O halde bu zamanda, her halükârda adaleti gözetecek, sevgi, şefkat ve merhameti bayrak yaparak bütün insanlığa gerçek bir insanlık dersi verecek yeni nesiller yetiştirmelidir. Bu sayede ancak bu kutlu nesil, hem gayrimüslimlerin hem de kendini kaybetmiş Müslümanların dünya ve ahiret kurtuluş vesilesi olabilir.
Müslümanlığı kendini değiştirmemiş, ahlakını güzelleştirmemiş bir Müslüman’ın ne kendisine faydası vardır ne de gayrimüslimleri İslam’a özendirme noktasında rol model olma şansı vardır. Kur’an’ın mesajları açıktır, o her ahlaki kaideyi açıklar, her yasağı tarif eder ama aynı zamanda bu anlattıklarının yaşanabilirliğini de örnek bir kişide pratikte göstermek ister. Nitekim işte bunun için, mesajlarını peygamberi aracılığıyla verir.
Yine bunun içindir ki Kur’an sıkça ashab-ı kirama, Peygamberinizi (s.a.v.) rol model alın, onunla hemhal olun, sadece kitabî bilgilerle yetinmeyin, bu bilgiler bana yeter demeyin mesajları içerir.
Bugün de bu mesajları bilgi olarak bilmenin yeterli olmadığını bilmemiz gerekir. Zira insanın fıtratı Adem’den beri aynıdır, değişmemiştir. Onun eğitiminde görmenin, özenmenin, örnek yaşamların katkısı bilgiden önde gelir. Dolayısıyla içinde yaşadığımız bu zaman diliminde Kur’an’ın mealini okumak, tefsir okumak, ilmihal okumak, onunla amel etmek gereklidir, lakin yeterli değildir. Yaşayan Kur’an olan Efendimizin (s.a.v.) örnekliği de önemlidir. Eminim ki sayıları az da olsa Efendimiz Aleyhisselam gibi Kur’an’ı yaşayan âlimlerimiz vardır. Onların kıymeti bilinmeli ve tek bir şansımız olan bu dünya imtihanında, daha doğru ve daha düzgün bir İslami yaşam için bu tür âlimlerin sohbet ve tavsiyeleri göz ardı edilmemeli, hiçbir gerekçe ile de ihmal edilmemelidir.
Son olarak değerli büyüğümüz, ilim ve irfan ehli Şenel İlhan Beyefendi’nin bu konudaki önemli bir sosyal medya paylaşımı ile yazımı bitirmek istiyorum.
Allah’a emanet olun.
Kendimizi tanımak, kimi sevdiğimize bakmak.
“Kendimizi tanımak bu dünyada kendimize yaptığımız en büyük iyilik ve en akıllıca yatırım olduğu apaçık bir hakikat ve akl-ı selime zahirdir...
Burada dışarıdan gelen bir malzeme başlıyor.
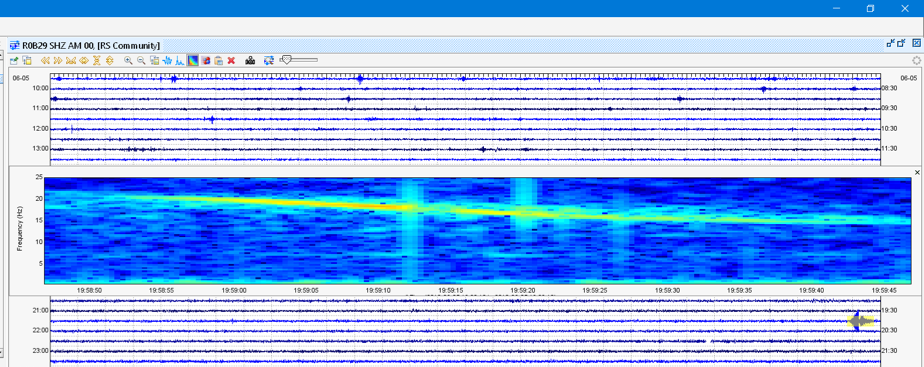Click the scroll back time double-arrow icon
The height and width of the screenshot is (367, 924).
(45, 60)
Kendini tanıma adına yapılacak ilk iş ise, şu ve benzer soruları kendimize sorup, en acımasız formatta, otokritik, nefs muhasebesi veya öz eleştiri denilen hem İslami hem insani hem de her erdem sahibi her din, her dünya görüşü sahibi, kaliteli ruhlara olmazsa olmaz bir görev ve sorumluluktur... Yani, “Ben kimi ve neyi seviyor, neyi ve kimi sevmiyorum? Benim neye ve kime ihtiyacım var? Kime ve neye ihtiyacım yok?” ya da “Olmazsa olmazlarım ne?” vs. gibi sorular ve bu soruların cevapları, insanın kendini tanımasında başlangıç olarak en olmazsa olmaz sorular ve cevaplardır...
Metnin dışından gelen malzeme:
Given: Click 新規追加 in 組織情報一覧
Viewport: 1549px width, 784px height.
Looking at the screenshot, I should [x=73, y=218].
Yalnız sadece doğru cevaplar ve kendine bilgece bakış bile tek başına yeterli değildir…
Asıl önemli olan değişmek ve dönüşme yolunda sabır, sebat, kararlılık, olmazsa olmaz duruşlar ve yapıp etmelerimiz olmak zorundadır…
Fakat bundan daha da önemli ve olmazsa olmaz olanı ise nefse rağmen, negatif taraflarımıza rağmen, yaşamayı kabullenmek ve tembellik ve atalet göstermeden bu mantalitede yaşamaya devam etmek, şart üstü farz ve mecburidir…
Hangi din, felsefe ve dünya görüşüne sahip olunursa olunsun; ahlaklı, erdemli, adam gibi adam olmak için başka çare de yol da çıkar da yoktur…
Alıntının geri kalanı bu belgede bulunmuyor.